=== PROBLEM TO WORK ON ===
Using the entries below, output each line exactly from the first through the one that contains "Click the 'Стр 1, стлб 1' status indicator".

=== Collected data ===
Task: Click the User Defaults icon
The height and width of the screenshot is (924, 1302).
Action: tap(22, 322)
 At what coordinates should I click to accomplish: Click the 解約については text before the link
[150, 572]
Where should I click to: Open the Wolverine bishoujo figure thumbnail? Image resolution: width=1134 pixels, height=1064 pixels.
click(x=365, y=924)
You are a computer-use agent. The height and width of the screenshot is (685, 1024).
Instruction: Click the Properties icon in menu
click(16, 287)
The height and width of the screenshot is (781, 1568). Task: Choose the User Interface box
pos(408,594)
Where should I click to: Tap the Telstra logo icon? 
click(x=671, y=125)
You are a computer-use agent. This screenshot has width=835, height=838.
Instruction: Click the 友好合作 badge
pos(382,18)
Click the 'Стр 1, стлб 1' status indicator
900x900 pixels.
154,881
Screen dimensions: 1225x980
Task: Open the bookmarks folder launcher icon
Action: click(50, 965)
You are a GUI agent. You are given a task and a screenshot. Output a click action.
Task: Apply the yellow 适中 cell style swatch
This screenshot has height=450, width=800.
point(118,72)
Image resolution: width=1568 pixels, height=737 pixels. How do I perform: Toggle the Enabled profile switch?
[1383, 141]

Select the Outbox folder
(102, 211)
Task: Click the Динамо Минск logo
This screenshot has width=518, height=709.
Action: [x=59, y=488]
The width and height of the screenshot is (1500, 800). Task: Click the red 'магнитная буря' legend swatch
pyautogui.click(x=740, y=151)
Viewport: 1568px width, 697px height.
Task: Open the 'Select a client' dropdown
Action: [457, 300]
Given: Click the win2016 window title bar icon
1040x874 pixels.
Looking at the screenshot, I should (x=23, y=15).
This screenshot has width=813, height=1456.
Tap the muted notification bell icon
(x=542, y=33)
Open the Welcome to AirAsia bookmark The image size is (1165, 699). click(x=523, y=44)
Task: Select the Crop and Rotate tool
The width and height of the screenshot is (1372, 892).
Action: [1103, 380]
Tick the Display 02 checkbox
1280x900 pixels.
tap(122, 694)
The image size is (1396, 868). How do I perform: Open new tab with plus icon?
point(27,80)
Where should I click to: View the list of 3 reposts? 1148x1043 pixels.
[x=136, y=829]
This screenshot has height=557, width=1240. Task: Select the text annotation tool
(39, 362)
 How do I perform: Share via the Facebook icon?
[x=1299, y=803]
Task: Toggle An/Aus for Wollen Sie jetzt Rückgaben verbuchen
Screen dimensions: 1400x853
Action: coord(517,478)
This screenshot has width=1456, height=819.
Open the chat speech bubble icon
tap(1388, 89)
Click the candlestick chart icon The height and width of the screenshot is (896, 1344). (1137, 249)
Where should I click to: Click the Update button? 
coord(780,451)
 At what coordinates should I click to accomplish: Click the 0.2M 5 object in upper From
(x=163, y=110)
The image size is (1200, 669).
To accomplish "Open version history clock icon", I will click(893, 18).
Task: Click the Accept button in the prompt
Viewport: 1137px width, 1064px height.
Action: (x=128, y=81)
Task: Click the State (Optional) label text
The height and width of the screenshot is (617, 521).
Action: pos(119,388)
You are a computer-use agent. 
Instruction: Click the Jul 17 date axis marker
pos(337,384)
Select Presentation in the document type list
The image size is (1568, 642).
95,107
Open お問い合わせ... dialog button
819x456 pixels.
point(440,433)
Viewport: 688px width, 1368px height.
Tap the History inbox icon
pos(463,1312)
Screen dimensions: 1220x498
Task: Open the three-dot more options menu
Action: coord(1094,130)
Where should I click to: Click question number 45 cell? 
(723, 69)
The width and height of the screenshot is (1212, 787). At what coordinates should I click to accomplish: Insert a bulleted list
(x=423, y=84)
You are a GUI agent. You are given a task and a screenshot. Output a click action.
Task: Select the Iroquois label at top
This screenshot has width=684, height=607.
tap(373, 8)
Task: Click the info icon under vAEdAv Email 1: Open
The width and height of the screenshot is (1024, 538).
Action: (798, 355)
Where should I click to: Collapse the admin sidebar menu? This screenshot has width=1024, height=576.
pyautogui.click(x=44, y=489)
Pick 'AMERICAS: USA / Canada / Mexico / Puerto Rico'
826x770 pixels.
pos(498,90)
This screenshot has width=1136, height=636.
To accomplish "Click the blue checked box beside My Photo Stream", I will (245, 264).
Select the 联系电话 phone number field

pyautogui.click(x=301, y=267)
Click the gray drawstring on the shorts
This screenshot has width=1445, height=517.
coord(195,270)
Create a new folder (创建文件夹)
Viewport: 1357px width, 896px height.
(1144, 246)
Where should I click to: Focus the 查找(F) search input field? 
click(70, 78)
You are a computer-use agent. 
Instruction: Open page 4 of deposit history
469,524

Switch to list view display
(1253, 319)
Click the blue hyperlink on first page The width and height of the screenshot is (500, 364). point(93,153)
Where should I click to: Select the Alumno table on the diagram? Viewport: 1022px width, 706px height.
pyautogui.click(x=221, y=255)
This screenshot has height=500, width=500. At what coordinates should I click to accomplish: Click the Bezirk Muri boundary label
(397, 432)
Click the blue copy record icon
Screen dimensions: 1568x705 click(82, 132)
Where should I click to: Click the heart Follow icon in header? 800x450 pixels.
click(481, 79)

=== SOLUTION FOR THIS PROBLEM ===
Task: Click the User Defaults icon
The height and width of the screenshot is (924, 1302).
Action: tap(22, 322)
 At what coordinates should I click to accomplish: Click the 解約については text before the link
[150, 572]
Where should I click to: Open the Wolverine bishoujo figure thumbnail? Image resolution: width=1134 pixels, height=1064 pixels.
click(x=365, y=924)
You are a computer-use agent. The height and width of the screenshot is (685, 1024).
Instruction: Click the Properties icon in menu
click(16, 287)
The height and width of the screenshot is (781, 1568). Task: Choose the User Interface box
pos(408,594)
Where should I click to: Tap the Telstra logo icon? 
click(x=671, y=125)
You are a computer-use agent. This screenshot has width=835, height=838.
Instruction: Click the 友好合作 badge
pos(382,18)
Click the 'Стр 1, стлб 1' status indicator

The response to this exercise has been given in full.